Dans les pays occidentaux, bien qu’en situation de paix, la justice est rarement à même de réparer les dégâts environnementaux causés par les activités industrielles qui non seulement dégradent l’environnement mais violent aussi les droits humains des résidents (notamment le droit à la santé et le droit à un environnement sain, propre et durable, un droit de « 3e génération» aujourd’hui encore largement non-opérationnel). Partant de l’affaire à charge d’Eternit, société productrice d’amiante-ciment (conclue à Turin en 2012 avec une condamnation à 16 ans d’emprisonnement, alors qu’en France ce procès continue à stagner) Jean-Paul Teissonnière, avocat de l’Association des victimes de l’amiante, a expliqué la spécificité des crimes industriels: ces derniers ont des effets massifs, en affectant des collectivités et produisant de graves conséquences, y compris par la création de maladies nouvelles, inexistantes dans la nature. Pourtant, les législations nationales telles que celle française ont dépénalisé les activités industrielles dans le but de favoriser le «développement». La simple compensation monétaire aux victimes ne suffit évidemment ni à restaurer leurs droits ni à éviter de nouveaux accidents. Si ces agissements étaient portés sous le champ du droit pénal, ceci aurait une valeur hautement pédagogique et symbolique: en fin de comptes, l’important ne serait pas d’obtenir la condamnation des responsables, mais de reconnaître pleinement les droits de victimes. Faute de normes spécifiques en matière de justice environnementale, le monde judiciaire d’aujourd’hui se reconnait souvent incompétent à juger des désastres environnementaux (comme il s’est produit à propos du barrage de Belo Monte en pleine Amazonie). La pratique démontre que les préoccupations environnementales et les préoccupations sociales sont convergentes; dans tous les cas où la justice se dessaisit, elles restent sans réponse. Pourtant, il n’y a pas de développement sans paix, et il n’y a pas de paix sans respect des droits humains. Un système judiciaire effectif est donc un des moyens d’atteindre le développement durable; cette responsabilité revient principalement à l’État mais demande une mobilisation collective et cohérente pour un changement profond.

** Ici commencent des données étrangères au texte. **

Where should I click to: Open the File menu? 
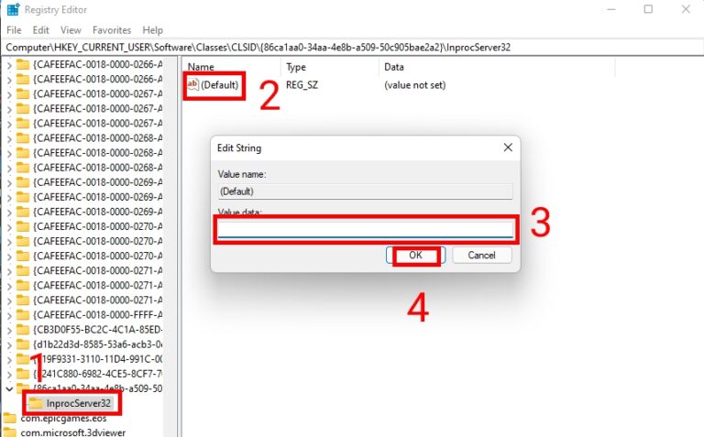(x=14, y=30)
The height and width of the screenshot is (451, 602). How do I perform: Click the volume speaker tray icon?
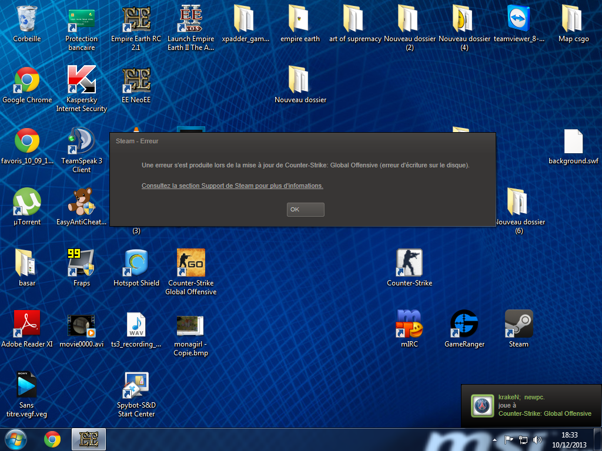coord(537,439)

Un Forum des Droits de l’Homme – a dit Pierre Sané (Global Compact, NU) lors de la séance d’ouverture – n’est pas un lieu de prise de décisions. Pourtant, les échanges d’idées qu’il permet, les manifestations de problématiques et de besoins nouveaux face aux défis de la mondialisation, en font un lieu de rencontre et de conscientisation incroyablement fructueux. Et c’est seulement grâce au mouvement d’idées, à la sensibilisation des élus et décideurs publiques, à l’activation de la société civile permettant une pression politique, que de nouveaux engagements pourrons voir le jour en faveur des droits humains et du développement.